The results of this study have important implications for public health. First, the finding that 66% of community survey respondents had a high level of anticipated stigma suggests that psychological problems related to anticipated stigma [17, 18] and potential test refusal [14] may be issues that cannot be overlooked in efforts to achieve successful infection control. These results strongly suggest a need for careful design of public health messages to protect people from anticipated stigma.

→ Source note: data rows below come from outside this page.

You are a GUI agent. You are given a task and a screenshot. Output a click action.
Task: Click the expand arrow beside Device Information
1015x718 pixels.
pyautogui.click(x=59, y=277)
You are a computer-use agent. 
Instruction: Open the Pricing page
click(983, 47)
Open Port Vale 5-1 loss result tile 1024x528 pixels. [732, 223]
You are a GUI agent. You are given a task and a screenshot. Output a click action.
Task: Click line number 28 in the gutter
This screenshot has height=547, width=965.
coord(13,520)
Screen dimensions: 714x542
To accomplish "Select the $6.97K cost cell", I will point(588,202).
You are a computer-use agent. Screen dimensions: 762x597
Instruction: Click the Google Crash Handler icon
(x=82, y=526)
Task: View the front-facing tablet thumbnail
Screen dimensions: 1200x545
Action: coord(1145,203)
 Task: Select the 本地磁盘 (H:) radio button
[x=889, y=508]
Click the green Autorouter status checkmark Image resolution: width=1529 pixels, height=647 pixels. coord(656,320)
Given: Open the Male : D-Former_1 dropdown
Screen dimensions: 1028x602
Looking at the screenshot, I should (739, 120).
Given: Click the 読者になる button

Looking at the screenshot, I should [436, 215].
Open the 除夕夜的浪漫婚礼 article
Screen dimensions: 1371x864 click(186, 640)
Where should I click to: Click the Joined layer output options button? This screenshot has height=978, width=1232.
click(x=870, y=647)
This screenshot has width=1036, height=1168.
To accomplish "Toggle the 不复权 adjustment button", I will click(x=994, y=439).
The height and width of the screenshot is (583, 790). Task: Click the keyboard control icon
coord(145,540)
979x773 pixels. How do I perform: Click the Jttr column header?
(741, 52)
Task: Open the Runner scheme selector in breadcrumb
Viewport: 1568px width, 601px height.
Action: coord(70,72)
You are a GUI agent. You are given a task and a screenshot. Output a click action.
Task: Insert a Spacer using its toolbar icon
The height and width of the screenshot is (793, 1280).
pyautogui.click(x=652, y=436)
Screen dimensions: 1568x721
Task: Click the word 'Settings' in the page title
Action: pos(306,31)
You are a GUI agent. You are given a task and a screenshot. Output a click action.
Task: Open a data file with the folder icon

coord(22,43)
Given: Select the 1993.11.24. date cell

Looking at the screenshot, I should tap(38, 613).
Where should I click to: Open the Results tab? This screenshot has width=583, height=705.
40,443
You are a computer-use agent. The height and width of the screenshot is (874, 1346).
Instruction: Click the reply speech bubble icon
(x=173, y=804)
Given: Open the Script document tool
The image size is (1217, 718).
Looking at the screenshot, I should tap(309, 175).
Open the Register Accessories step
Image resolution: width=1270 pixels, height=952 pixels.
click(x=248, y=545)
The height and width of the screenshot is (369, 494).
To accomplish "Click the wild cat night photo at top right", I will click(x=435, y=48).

The finding that increasing risk perception and normative beliefs may lead to greater anticipated stigma is a major challenge and dilemma for public health intervention; perceived risk and strong normative beliefs are known to enhance behavioral intentions for COVID-19 prevention measures [48,49,50,51,52]. A previous study also claims that educating about the correct knowledge about COVID-19 increases anxiety, but this has the benefit of promoting preventive behavior against infection [53]. However, our results suggest that public health messages designed to increase normative beliefs may have the unintended effect of increasing anticipated stigma. The establishment of balance between the positive and negative effects of normative belief formation on infection control is beyond the scope of the present study; further theoretical and empirical research is warranted.

Limitations

There were several limitations in this study. First, this study used cross-sectional data, and causality cannot be inferred from the results. In this survey, the regression results indicated that women were more vulnerable to anticipated stigma than men. However, because women were overrepresented in our sample owing to selective attrition of male respondents, we may have overestimated the sex differences. Another problem was that the survey non-respondents were more likely to have education lower than university degree, which may have led to underestimation of the effect of low educational attainment on anticipated stigma. In addition, considering the age structure of the participants in 2010, it is possible that the effect of age on anticipated stigma was underestimated, as there would have been fewer young people in 2020. Second, past experiences of stigmatization were not directly examined; they were assumed based on a proxy measure of diseases with high likelihood of experiencing stigma. Therefore, some people who did not experience stigma might have been incorrectly included in the group of participants who experienced stigma. Such misclassification would weaken the observed association between experiences of stigmatization and the perception of anticipated stigma. Additionally, previous studies have shown that individuals with ulcerative colitis [54, 55] and acquired immunodeficiency syndrome [56, 57] are more likely to experience stigma; however, we did not consider these diseases in our analysis because the necessary information was not collected in the survey. Third, those who are indifferent to COVID-19 may have been reluctant to complete this survey, because it is designed as a survey measuring the impact of COVID-19. Finally, the survey was conducted in the middle of the third wave of COVID-19 in Japan and there was general compliance with prevention guidance. Further research is needed to determine whether the widespread occurrence of anticipated stigma was an effect of this specific stage of the pandemic.

Conclusions

In this study, we examined individual factors associated with anticipated stigma toward COVID-19. We found that risk perception, past experiences of stigmatization, and strong normative beliefs were independently associated with anticipated stigma. These results suggest that interventions to increase risk perception and normative beliefs may have the unintended effect of increasing anticipated stigma. In the context of the COVID-19 pandemic, there is a need to identify effective design of infection control messages that avoid anticipated stigma.